Kekayaan Khazanah Sastra Minangkabau Dipamerkan di Padang
Oleh
ISMAIL ZAKARIA
·3 menit baca
PADANG, KOMPAS - Sejak empat hari terakhir hingga Jumat (5/10/2018), Pameran bertajuk “Khazanah Pengetahuan Minangkabau Dalam Manuskrip dan Karya Intelektual” diselenggarakan di Padang, Sumatera Barat sebagai bagian dari Silek Arts Festival 2018 yang merupakan program Indonesiana 2018 dari Direktorat Kebudayaan Kementerian Pendidikan dan Kebudayaan. Pameran tersebut dinilai penting saat ini untuk mengkampanyekan tentang kekayaan kesusteraan Minangkabau yang sangat luar biasa.
Pameran berlangsung di Minangkabau Corner, Lantai 3 Gedung Perpustakaan Universitas Andalas. Pada Kamis (4/10/2018), pameran menampilkan foto ilustrasi manuskrip dan karya intelektual, buku-buku karya para penulis dari Sumatera Barat (Sumbar), dokumentasi sejumlah sastrawan, dan sejumlah barang yang berkaitan dengan dunia kepenulisan.

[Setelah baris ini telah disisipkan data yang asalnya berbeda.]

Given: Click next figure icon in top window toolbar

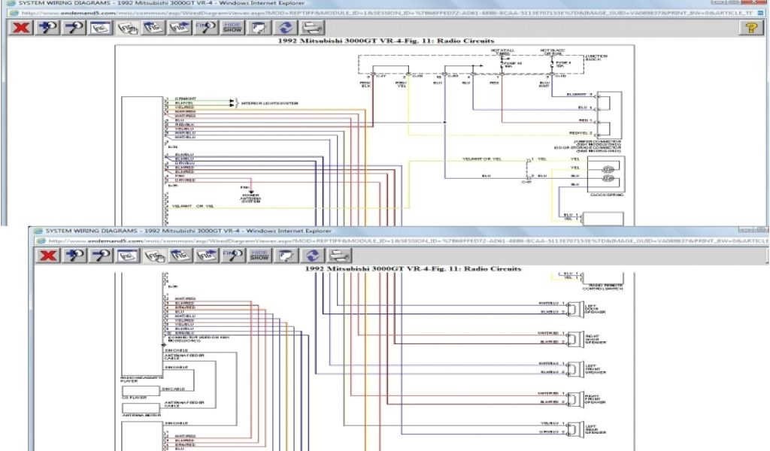Looking at the screenshot, I should (178, 28).
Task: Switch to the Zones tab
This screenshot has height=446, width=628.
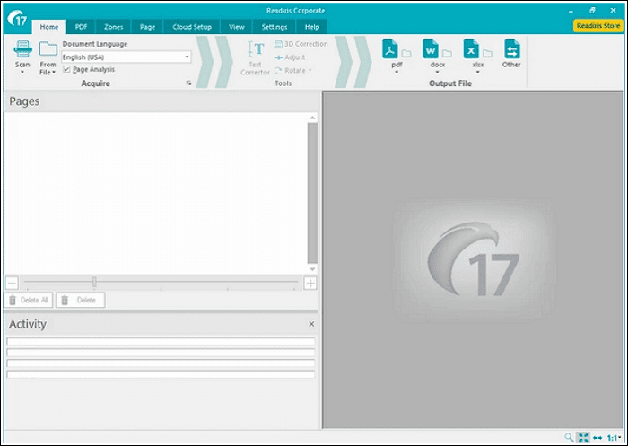Action: tap(112, 27)
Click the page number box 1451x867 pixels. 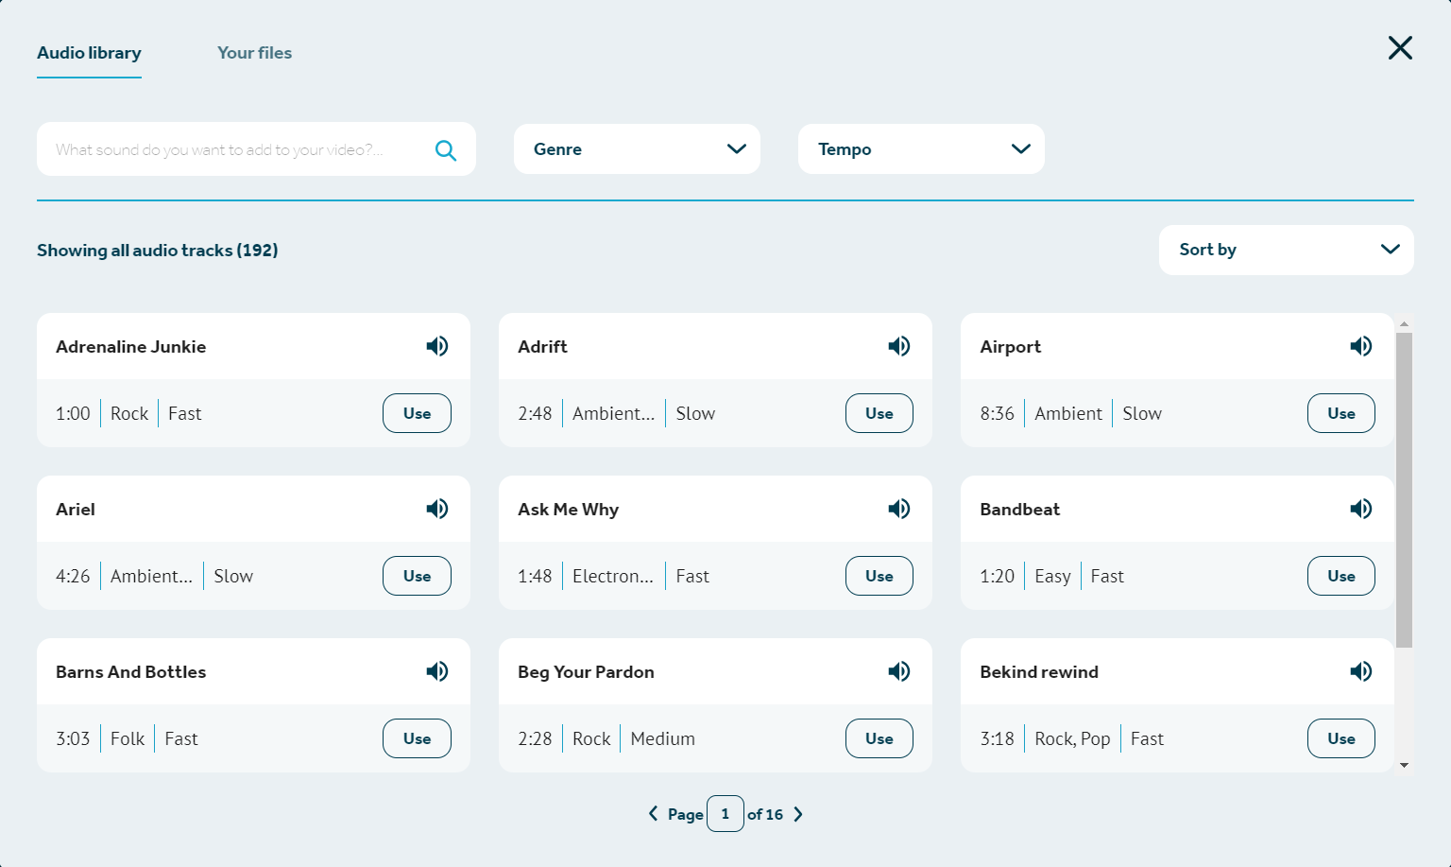[x=725, y=814]
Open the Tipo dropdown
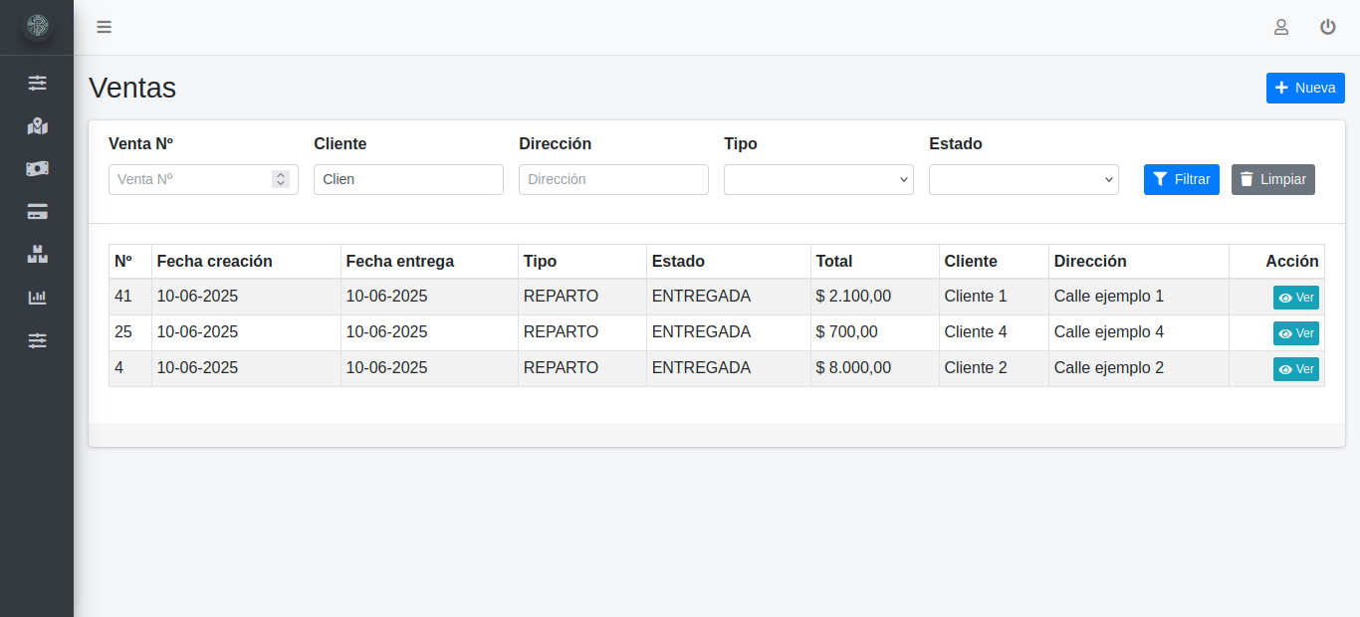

Begitu masuk, pengunjung langsung disambut dengan bingkai berisi foto ilustrasi manuskrip yang berhasil dikumpulkan oleh Fakultas Ilmu Budaya Universitas Andalas. Pameran memang tidak menampilkan langsung manuskrip asli karena pertimbangan kondisi manuskrip yang membutuhkan perlakuan khusus. Selain itu juga, ada juga bingkai berisi sampul buku-buku karya penulis Minangkabau.
Semakin ke dalam, pengunjung bisa melihat puluhan buku terbitan NV Nusantara, salah satu penerbit asal Bukittinggi yang telah eksis sejak awal abad ke-19. Selain itu, terdapat juga dokumentasi seperti foto-foto, surat undangan, tiekt pesawat, termasuk juga mesin tiket dan disket yang milik penulis asal Minangkabau.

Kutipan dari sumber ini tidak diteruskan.